As they say, "the devil is in the details". The size/shape/style of things changed over the past couple hundred years - as did how the word/term/phrase to describe it. What you personally want/wish may not have existed in the same shape/style back then. A little ... personal ... research would go a long way to answer your questions.

In the end, it is all a matter of PERSONAL CHOICE. If you wish to use a modern trappers packbasket and fill it with blue/white speckled enamelware, then do so. But don't expect to convince other people to your vision as the one and only "true" path.

Yes, a test of one's patience....

Just my humble thoughts to share. Take them as such. And FLAME AWAY if I have upset your gentle sensibilities.

Mikey - THAT grumpy ol' German blacksmith out in the Hinterlands

p.s. Ditto folding handle skillets, any/all blankets just because the label says HBC or Witney, diamond shelters, modern "lodge" type dutch ovens, and many other items that keep resurfacing in search of that documentation that has so far been lacking.

> _Data entries_:
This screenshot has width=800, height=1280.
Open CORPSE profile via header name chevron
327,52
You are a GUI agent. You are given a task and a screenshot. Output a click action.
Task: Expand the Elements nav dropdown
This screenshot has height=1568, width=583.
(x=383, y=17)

--

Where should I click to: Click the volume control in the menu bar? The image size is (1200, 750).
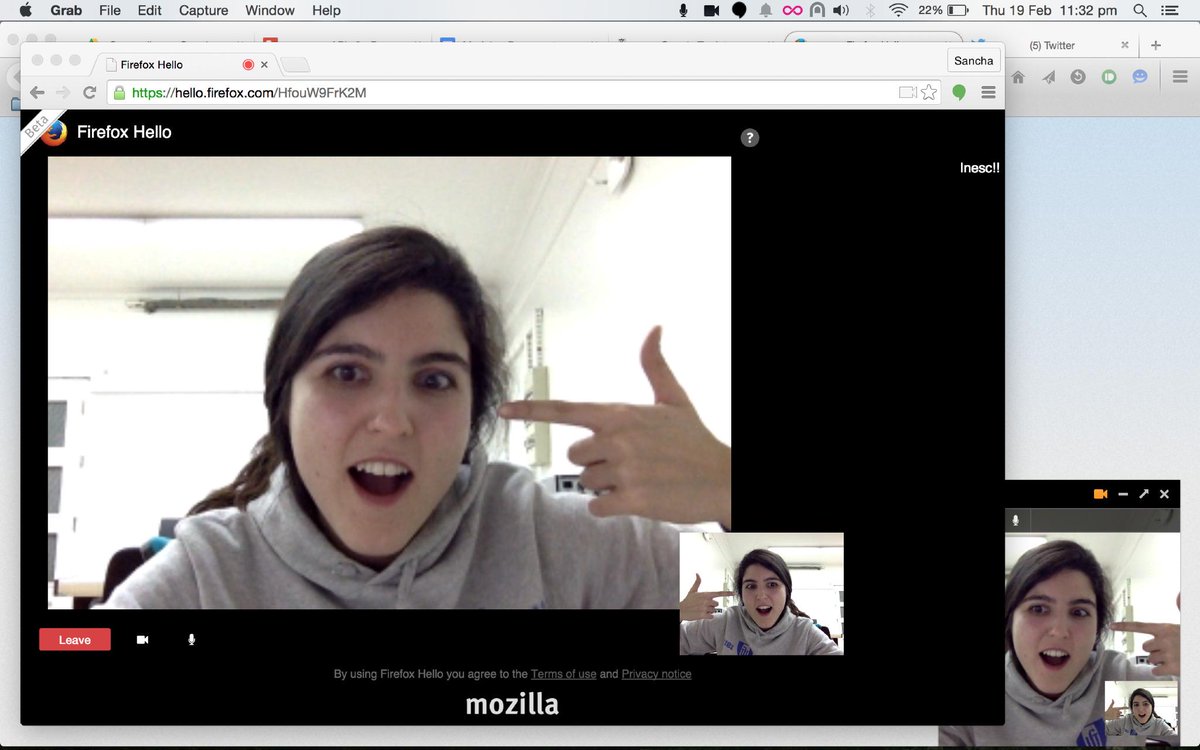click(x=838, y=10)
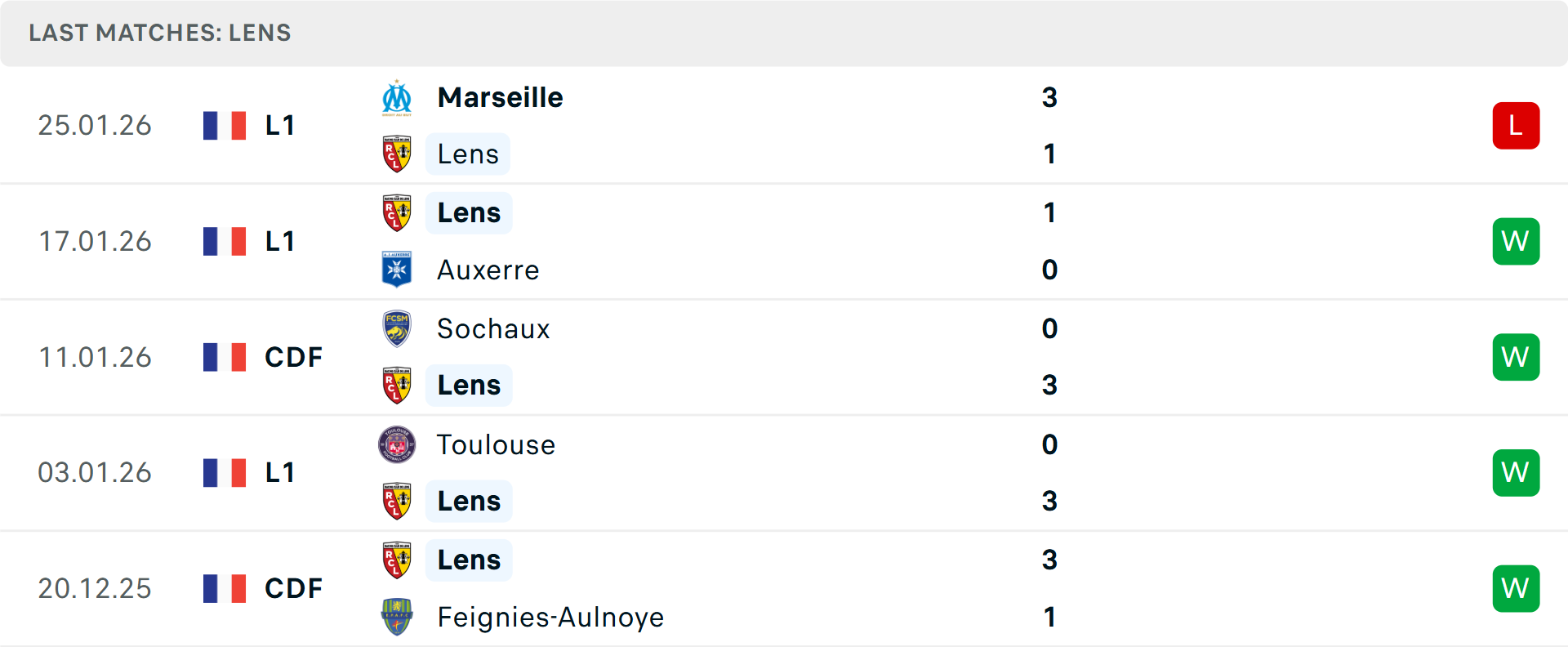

---

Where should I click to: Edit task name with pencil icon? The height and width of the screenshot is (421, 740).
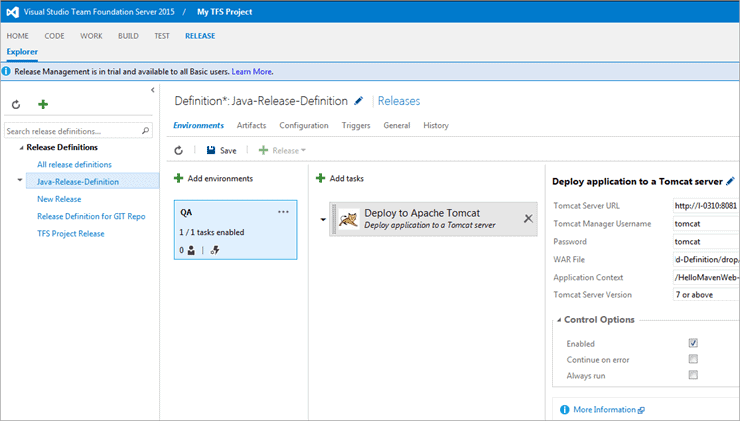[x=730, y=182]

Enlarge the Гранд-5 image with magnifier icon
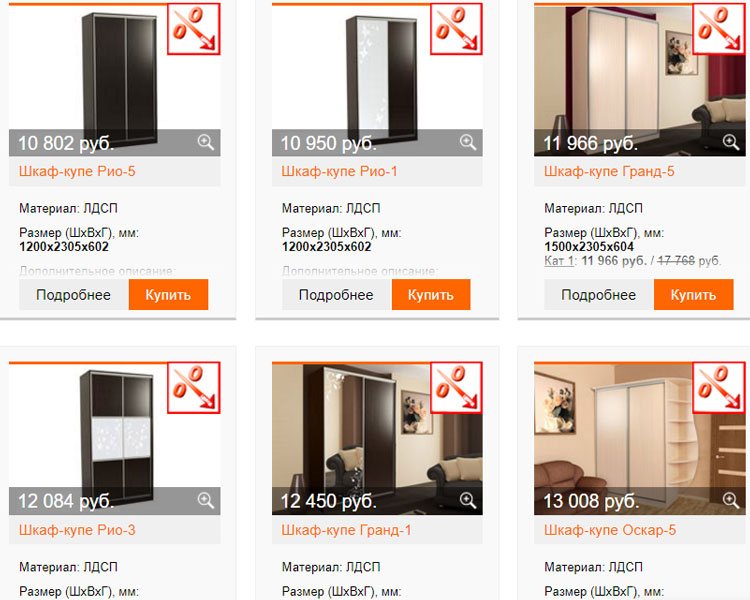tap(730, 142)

> _Challenge_:
Answer these questions about the passage on period details:
1. What does the passage suggest someone could fill with blue/white speckled enamelware?
2. How does the signature line describe the writer?
3. Which two labels on blankets does the postscript name?
The records come from a different source than the text.

> _Answer below_:
1. A modern trappers packbasket.
2. As "THAT grumpy ol' German blacksmith out in the Hinterlands."
3. HBC and Witney.